Although we may still be eating leftover turkey and dressing, we all understand that the Christmas season is officially here. Time for tree trimming, cookie baking, fudge making, and gift buying and receiving — it’s part of our celebration of the birth of Jesus.
Just for a refresher, there was a pesky little taxation/census mandated by the Romans. Joseph and a very pregnant Mary made their way to Bethlehem, they couldn’t find a room, Jesus was born in a stable, the angels appeared to shepherds, the shepherds then rushed to the manger, and Mary pondered these things in her heart.
Then a super bright star lead some wise men to Jesus. First they unwisely asked King Herod the whereabouts of the new King of the Jews. Herod, a rather jealous fellow, appeared curious, but was actually furious, wanting to kill Jesus. The wise guys left Herod in a dither and continued following the star, ending up in the house where Joseph and Mary were now living to present their kingly gifts to Jesus. (According to the Bible, the wise men never made it to the manger!)

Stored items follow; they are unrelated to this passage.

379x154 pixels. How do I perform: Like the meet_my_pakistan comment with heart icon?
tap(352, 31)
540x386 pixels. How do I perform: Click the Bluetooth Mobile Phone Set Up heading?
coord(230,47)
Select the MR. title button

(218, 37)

I’m sure things would have been very different if others had planned that First Noel. For instance, if the Romans had sent the census forms in the mail, it would have been so much easier. A few circles blacked in with a #2 pencil, a postage free return mailer and that census would not have been so taxing.

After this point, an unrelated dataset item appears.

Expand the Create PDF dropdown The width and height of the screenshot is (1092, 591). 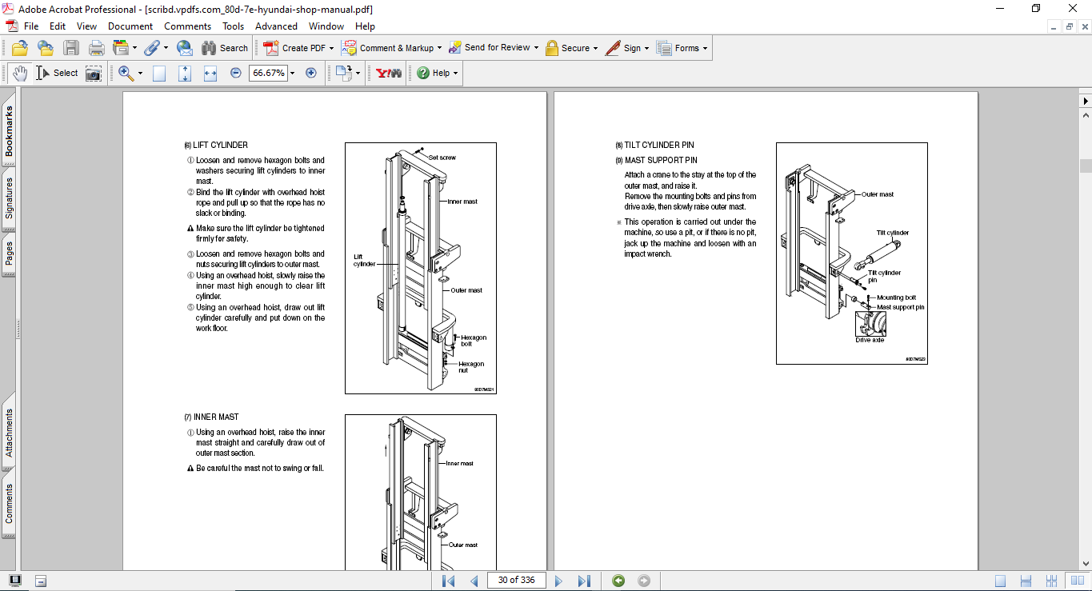[x=331, y=48]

Also, someone should have told Joseph about call-ahead seating … er … I mean call-ahead sleeping. I mean, a little advance notice of their arrival accompanied by a small deposit would have held a first floor double so that Jesus would have a warm, dry bed in which to sleep away his first night.
As for those dirty, smelly, shepherds — why were they the recipients of the angelic announcement? They were uneducated and had dirt under their fingernails, for goodness’ sake. Not to mention sheep droppings on their sandals! I’m sure there are some who would have made sure the notification of Jesus’ birth was given to people more significant than the shepherds.
And the wise men should have been a bit more wise and taken their wives with them. The women would never have gone to one king to ask about another, for women clearly understand what it is to be jealous. The wise wives would have asked directions along the way, arrived in time to help Mary deliver the baby, made a pot of lamb stew for the shepherds’ late supper, and brought practical gifts like diapers and baby lotion for Jesus.
Thankfully, that was not God’s way of doing things. Christmas celebrated God’s way means that like Mary, we should ponder these things in our hearts. Like the shepherds, we should realize that ordinary people should worship the extraordinary Jesus. Like the wise men, our journey should take us to Jesus, bringing the best we have to offer. Like the angels, we should sing, “Glory to God in the highest.”
That, my friends is what Christmas is all about.